** Begin **

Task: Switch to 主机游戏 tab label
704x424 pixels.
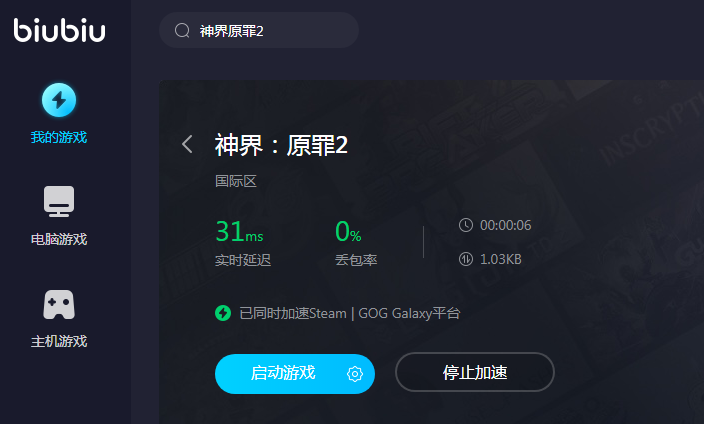Action: [x=59, y=341]
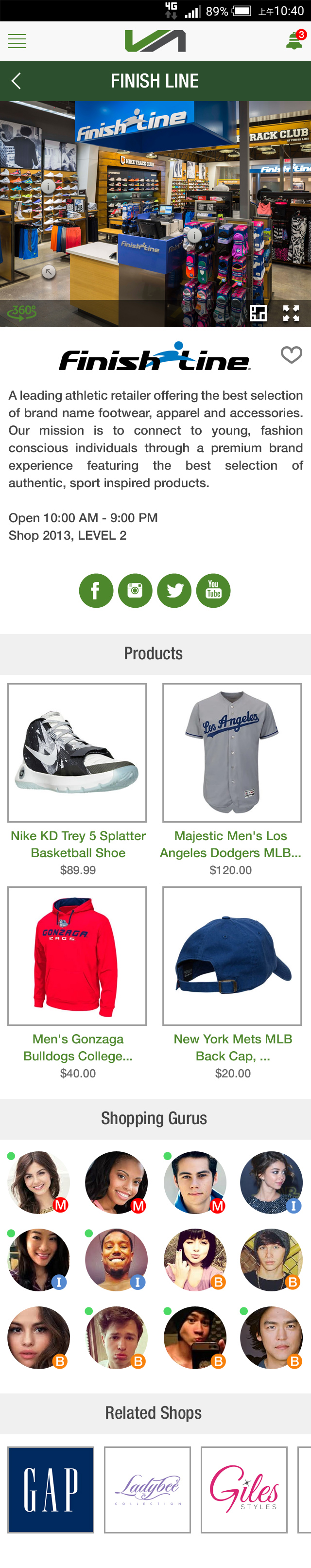Image resolution: width=311 pixels, height=1568 pixels.
Task: Open first shopping guru profile
Action: pos(38,1183)
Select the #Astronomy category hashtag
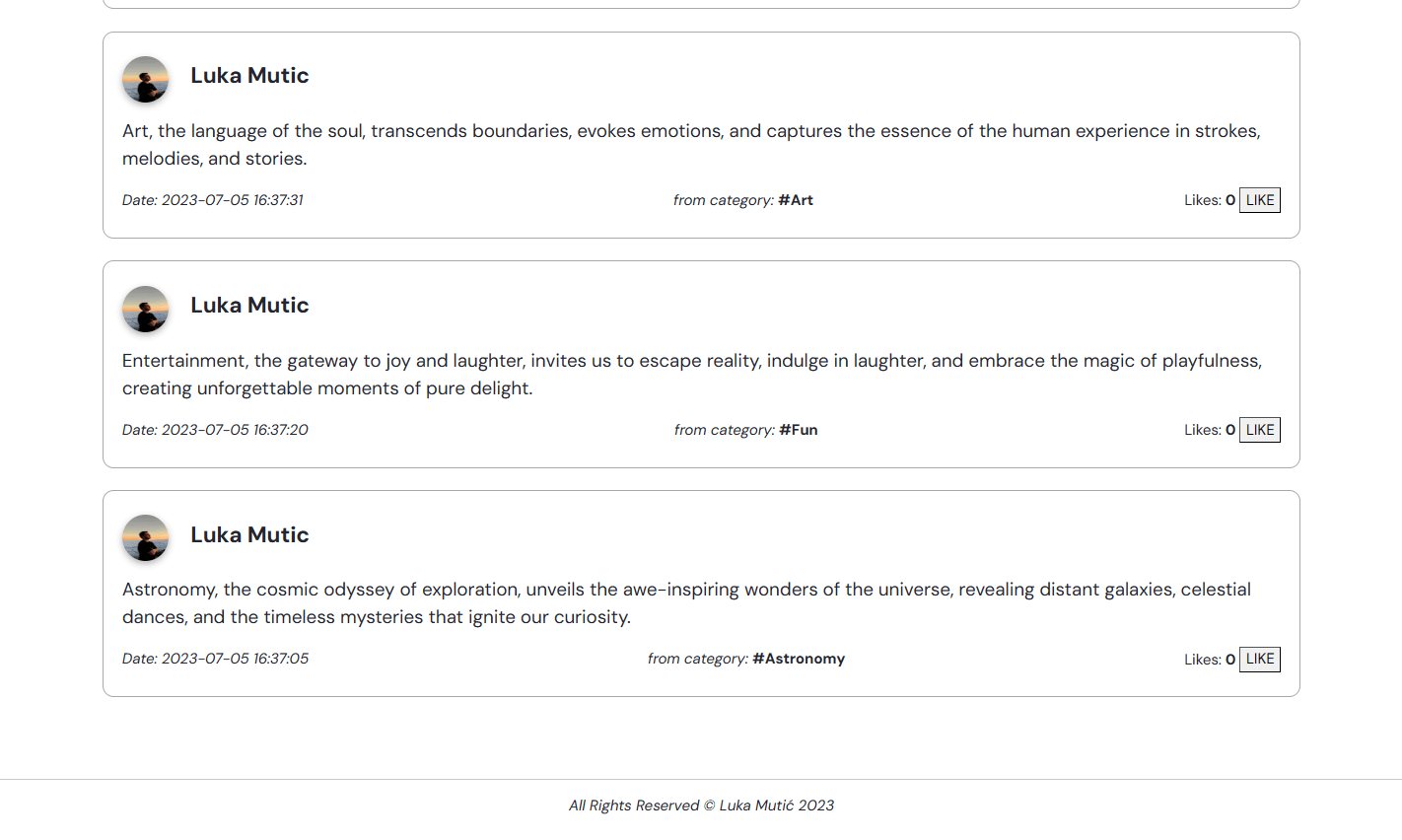The width and height of the screenshot is (1402, 840). pyautogui.click(x=799, y=659)
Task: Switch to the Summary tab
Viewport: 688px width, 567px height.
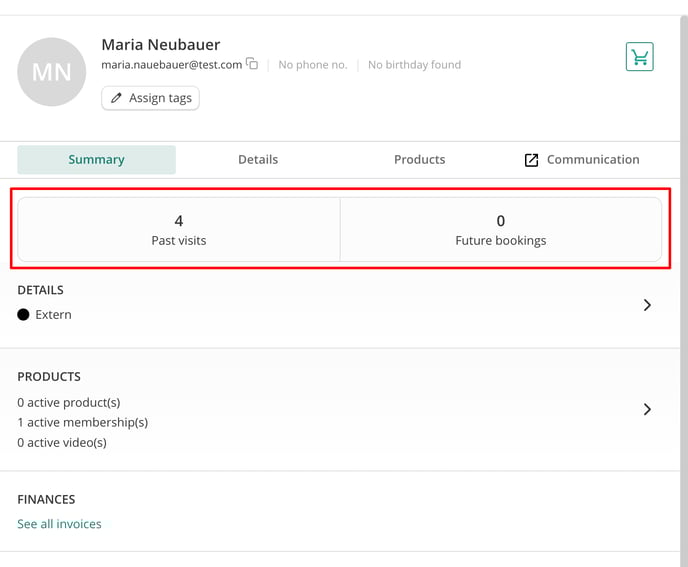Action: tap(97, 160)
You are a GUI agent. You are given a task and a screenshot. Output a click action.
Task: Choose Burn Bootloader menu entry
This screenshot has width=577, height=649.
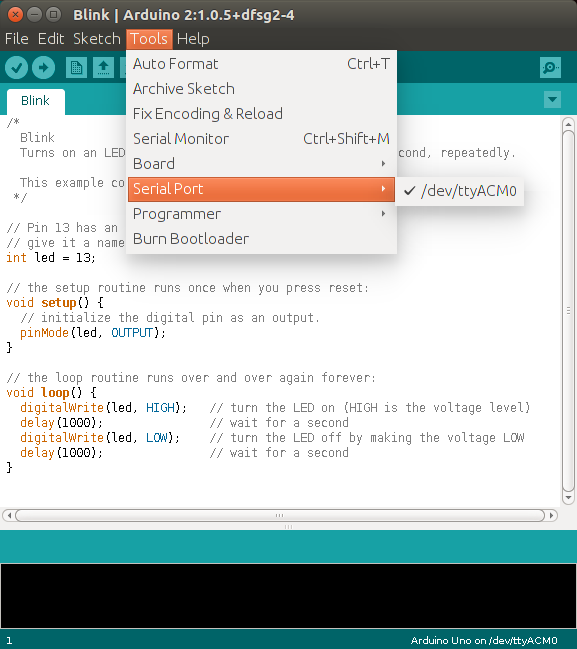pyautogui.click(x=261, y=239)
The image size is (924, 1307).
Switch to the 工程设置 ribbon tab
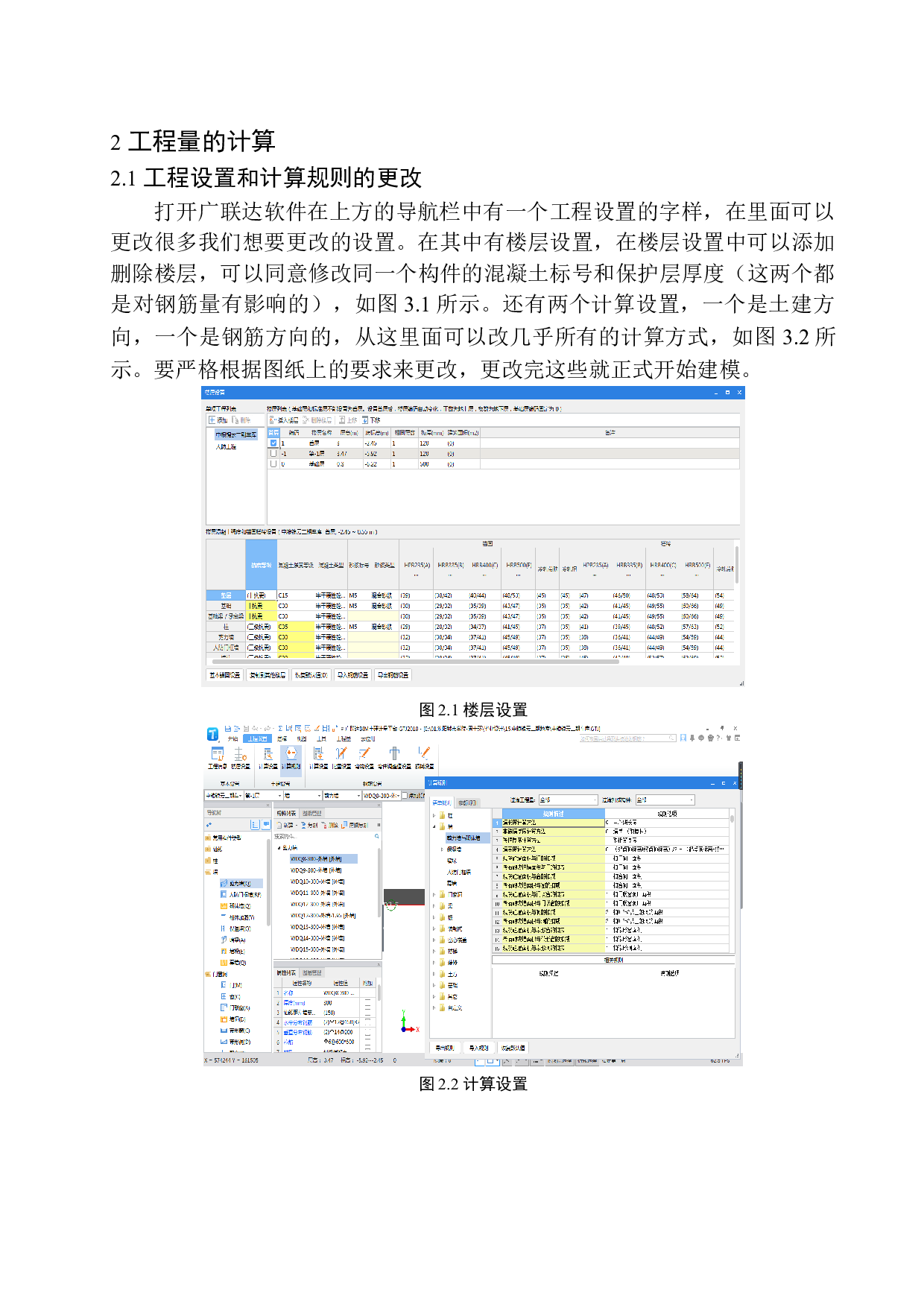tap(258, 738)
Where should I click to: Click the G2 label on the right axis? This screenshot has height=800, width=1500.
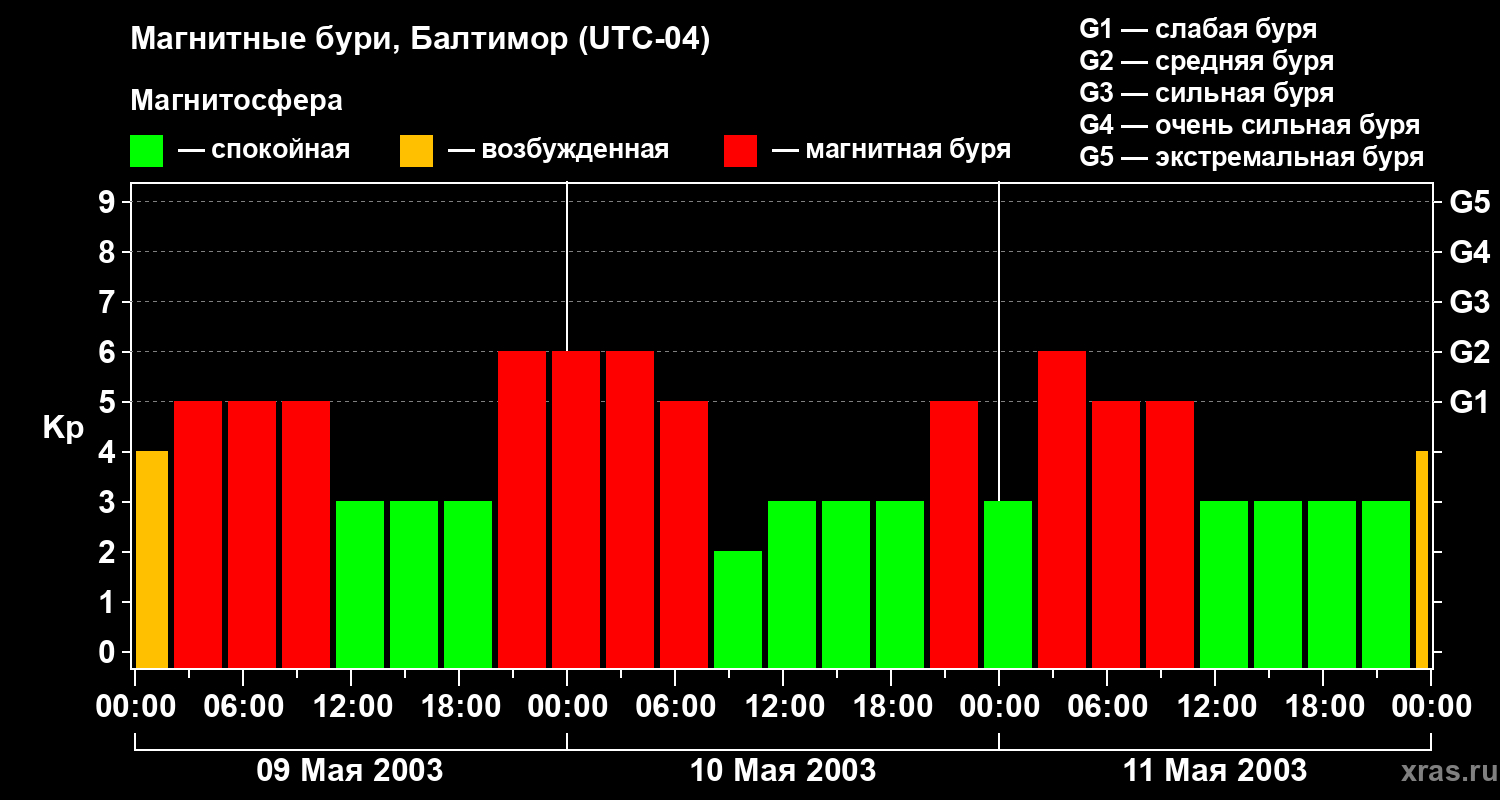pyautogui.click(x=1469, y=352)
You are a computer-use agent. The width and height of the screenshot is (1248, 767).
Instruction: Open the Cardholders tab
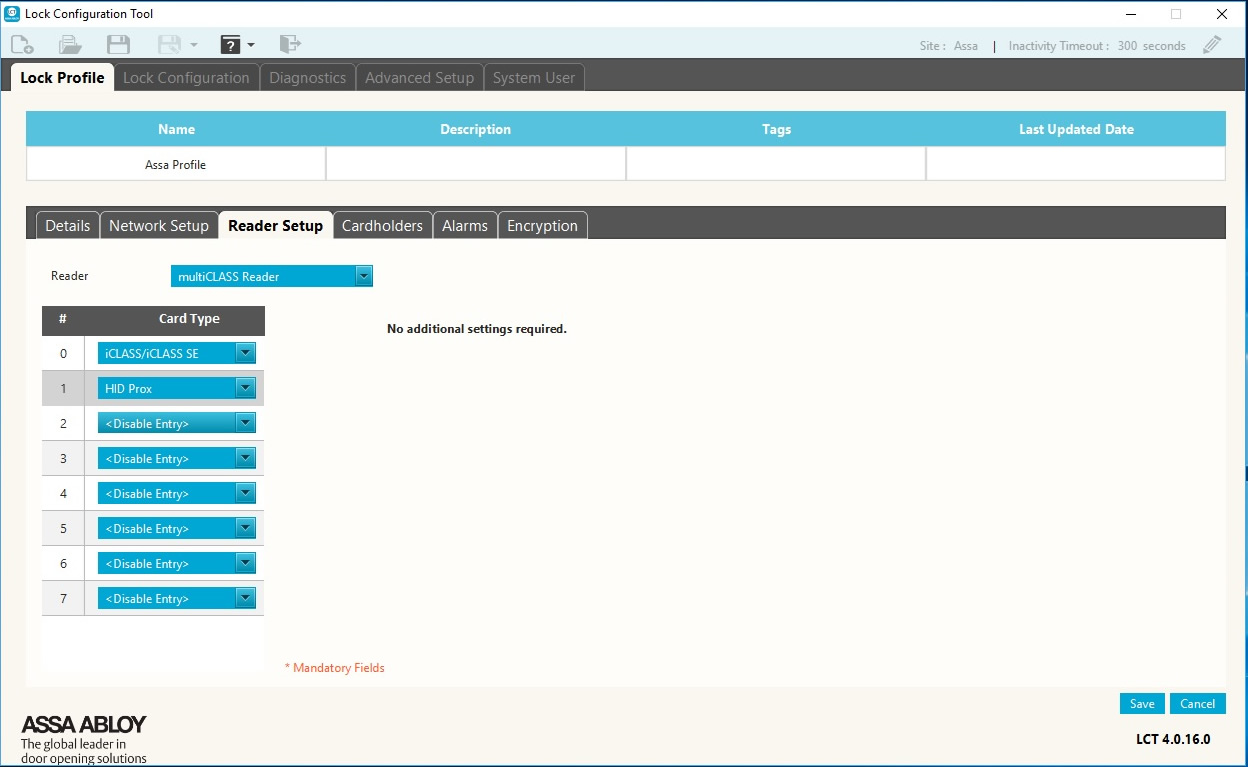[382, 226]
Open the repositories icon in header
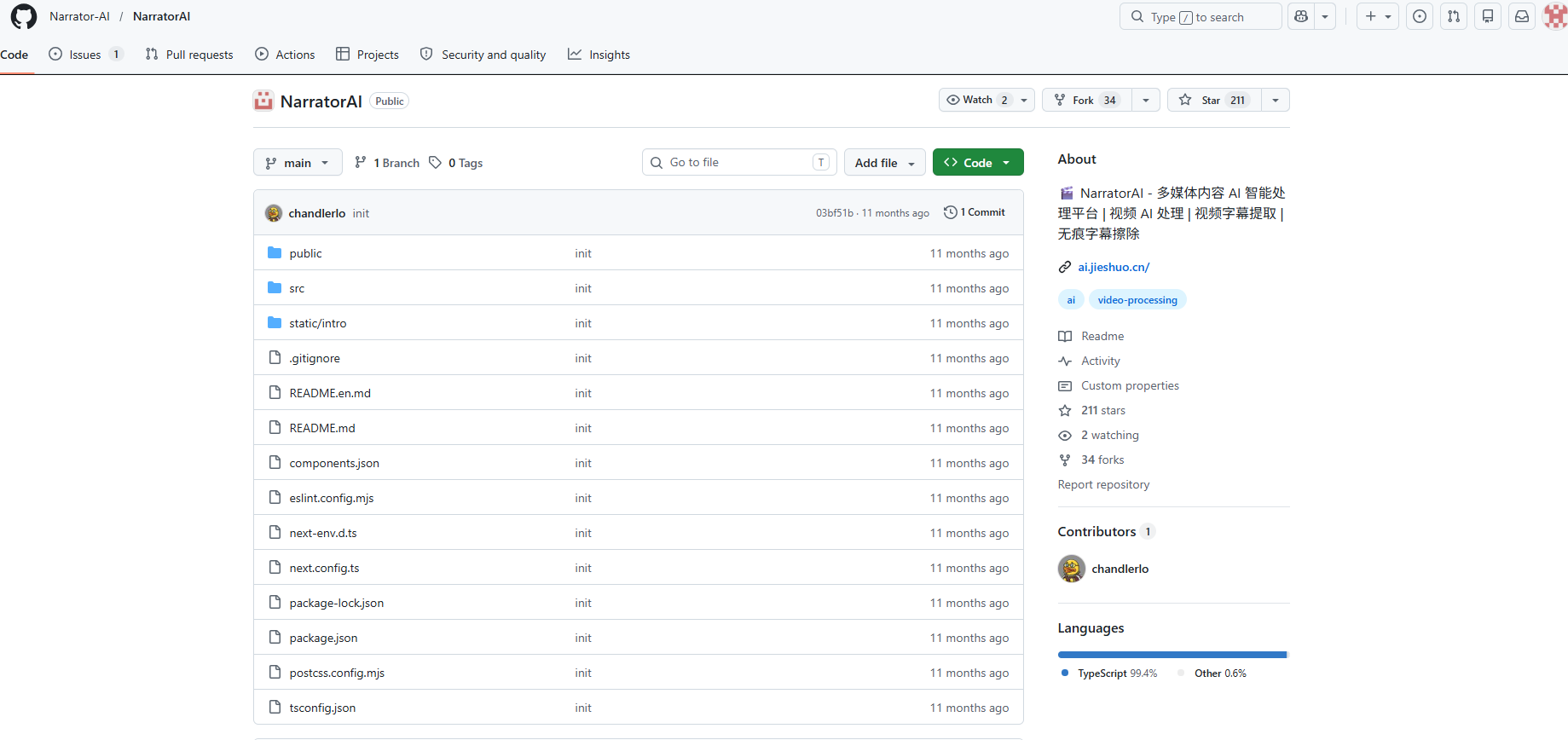The image size is (1568, 740). [x=1488, y=16]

** End **

Exercise goal = Render the listing above as a JSON list of strings, with one string for each line and no blank lines. Omit the pictures.

Problem solution =
[
  "Task: Switch to 主机游戏 tab label",
  "704x424 pixels.",
  "Action: [x=59, y=341]",
  "Image resolution: width=311 pixels, height=1568 pixels.",
  "Task: Open first shopping guru profile",
  "Action: pos(38,1183)",
  "Select the #Astronomy category hashtag",
  "The width and height of the screenshot is (1402, 840). pyautogui.click(x=799, y=659)",
  "Task: Switch to the Summary tab",
  "Viewport: 688px width, 567px height.",
  "Action: tap(97, 160)",
  "You are a GUI agent. You are given a task and a screenshot. Output a click action.",
  "Task: Choose Burn Bootloader menu entry",
  "This screenshot has width=577, height=649.",
  "pyautogui.click(x=261, y=239)",
  "The image size is (924, 1307).",
  "Switch to the 工程设置 ribbon tab",
  "tap(258, 738)",
  "Where should I click to: Click the G2 label on the right axis? This screenshot has height=800, width=1500.",
  "pyautogui.click(x=1469, y=352)",
  "You are a computer-use agent. The width and height of the screenshot is (1248, 767).",
  "Instruction: Open the Cardholders tab",
  "[382, 226]",
  "Open the repositories icon in header",
  "The image size is (1568, 740). [x=1488, y=16]"
]